29 May 2018, Trafalgar Studio 1
Susannah Martin Susannah Martin
There’s clearly a reason why the same plays are revived again and again, and why scripts such as Tracy Letts’ dark thriller Killer Joe are lesser-known. Despite offering gripping moments and some genuinely good acting, Letts’ play predominantly feels like a sledgehammer blindly bashing its way through the West End, and in the current social climate makes for some uncomfortable viewing.

It’s obvious that the production is a star vehicle for Orlando Bloom, as otherwise Killer Joe is an entirely unnecessary revival. It serves to remind us of the bad in the world; the men that will intimidate, beat and molest women to get their end away. Joe Cooper is as nasty as they come; a hired hit-man who sets his eye on the young daughter of the Smith family as payment for murder.

Bloom is surprisingly good as the title character, radiating his trademark charm and a rather menacing swagger. Sophie Cookson is sweet enough as the slower, childlike Dottie and stage veteran Steffan Rhodri provides most of the laughs as grunting father-figure Ansel. It’s Adam Gillen, though, who is the stand-out performer as tortured son Chris, highly-strung with guilt and palpable fear.

But in the intimate Trafalgar Studios, there’s little room for this play to breathe. Set in Grace Smart’s shaky trailer design, the acting is slightly too big for the play. Originally premiering back in 1994, dramas have progressed since, and this lurid, grotesque offering seems more than a little out-of-date. Maybe it hasn’t been helped by the coinciding opening of Nina Raine’s Consent, a genuinely topical and thrilling drama, which makes Killer Joe all the more irrelevant.

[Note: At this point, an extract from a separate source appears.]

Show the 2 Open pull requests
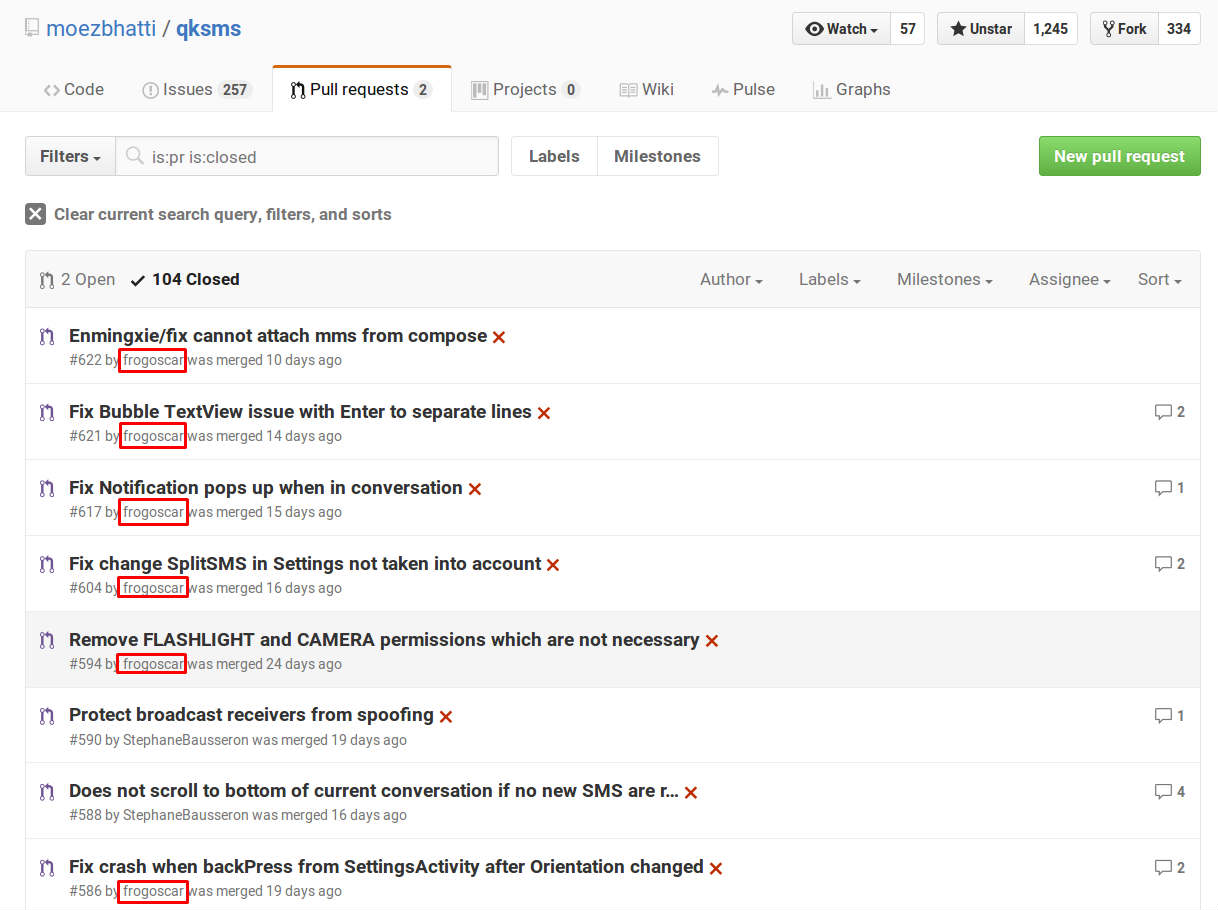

And although there’s smatterings of humour that guarantee a fun enough evening, you can’t shake the feeling of discomfort. Whilst the audience are evidently excited to catch a glimpse of Orlando Bloom in the buff, it's momentary, and Simon Evans’ directorial decision to reveal both women full-frontal starkers for an elongated amount of time induces some heavy eye-rolling. It’s fun, but it’s frivolous, and it certainly isn’t killer.

Reviewed by Susannah Rose Martin.

Sarah Crompton
It makes the skin creep. As it should. I remember loving this play when I first saw it in New York 20 years ago; but times change, or perhaps I have. Now I find the blank amorality of this so-called seduction profoundly difficult to take. Which is as Letts intended.
Michael Billington
Cleverly plotted and queasily gripping, Letts’s play offers a prophetic portrait of a society that, in its reliance on the small screen, is in danger of entertaining itself to death.
Dominic Cavendish
Only Sophie Cookson as the sweet, cynically exploited Dottie gives you much psychological food for thought. The chance to see Bloom (in the buff and otherwise) aside, it looks like a quintessential summer filler.
Andrzej Lukowski
Essentially a black comedy about the transactional nature of American society, Letts’s story is both gripping and a bit daft.
Mark Shenton
Simon Evans's atmospherically loaded production is violent and vile but also tender and truthful by turns, as a strange, needy romance plays out between Joe and Sophie Cookson's Dottie.
Henry Hitchings
The press night audience ovated wildly, but the play is luridly inauthentic, and this revival misses much of its creepiness and grotesque humour.
The Stage
Confused about whether it’s comic or not, farce or horror, its cast of grotesques, acted to their extremest edges, encourages laughter more often than revulsion. That’s a queasy directorial decision.